- A Justiça do Rio determinou o afastamento do presidente do Vasco da Gama, Pedro Paulo de Oliveira, e de Christiano Borges Stockler Campos e Felipe Passos Elias, do Conselho de Administração da Vasco SAF.
- A decisão não afasta o presidente do clube associativo, mas retira temporariamente a gestão do Vasco SAF; a ex-administradora 777 Carioca LLC foi a requerente.
- A advogada Samantha Mendes Longo foi nomeada interventora judicial para administrar a Vasco SAF, devendo se manifestar em até 48 horas sobre o recebimento do encargo.
- Enquanto isso, ficou designada a administradora-judicial Adriana Campos Conrado Zamponi como interventora provisória.
- Foi determinada auditoria para apurar fatos apontados pelo conselho fiscal, incluindo a ausência de convocação de assembleia para aprovar as demonstrações de 2024 e a indisponibilidade de atas de 2025, além da falta de indicação de diretor financeiro e de informações sobre contratações do futebol profissional em 2025.
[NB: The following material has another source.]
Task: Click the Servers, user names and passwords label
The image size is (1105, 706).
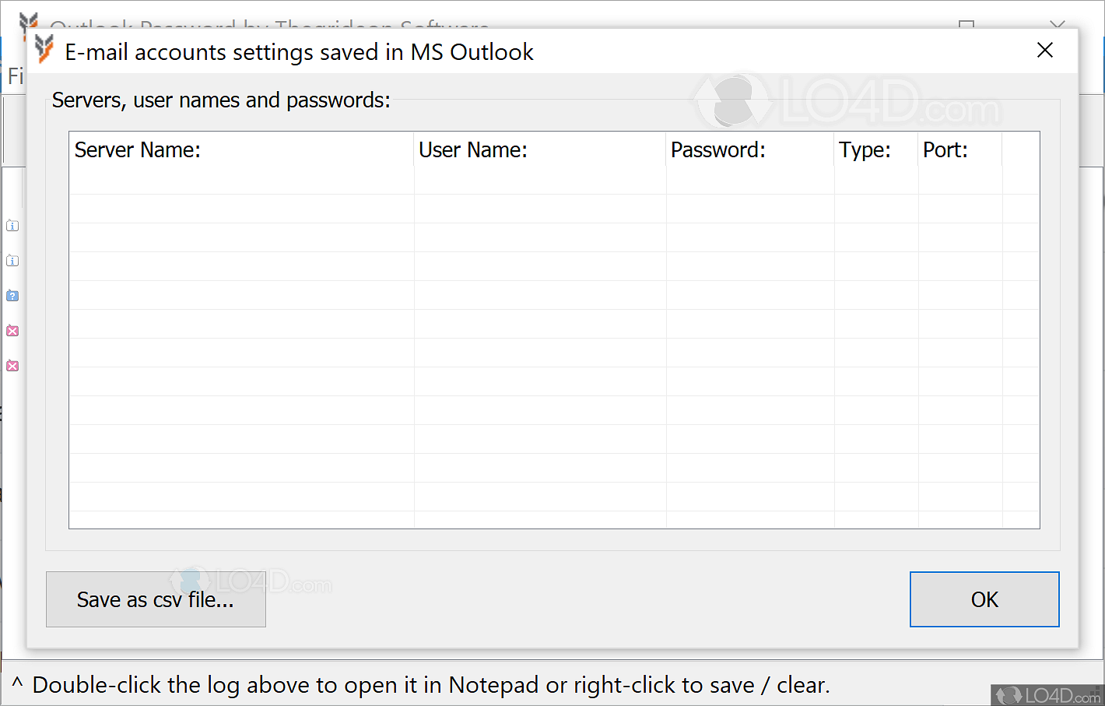Action: [x=221, y=100]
A Justiça do Rio determinou o afastamento do presidente do Vasco da Gama, Pedro Paulo de Oliveira, de Christiano Borges Stockler Campos e Felipe Passos Elias do Conselho de Administração da Vasco SAF. A decisão afasta apenas a gestão da SAF, mantendo Pedrinho como presidente do clube associativo.
A juíza Caroline Fonseca, da 4ª Vara Empresarial da Capital, atendeu a pedido da 777 Carioca LLC, ex-administradora, e nomeou Samantha Mendes Longo como gestora e interventora judicial da Vasco SAF. Longo tem atuação reconhecida em recuperação judicial e experiência no futebol.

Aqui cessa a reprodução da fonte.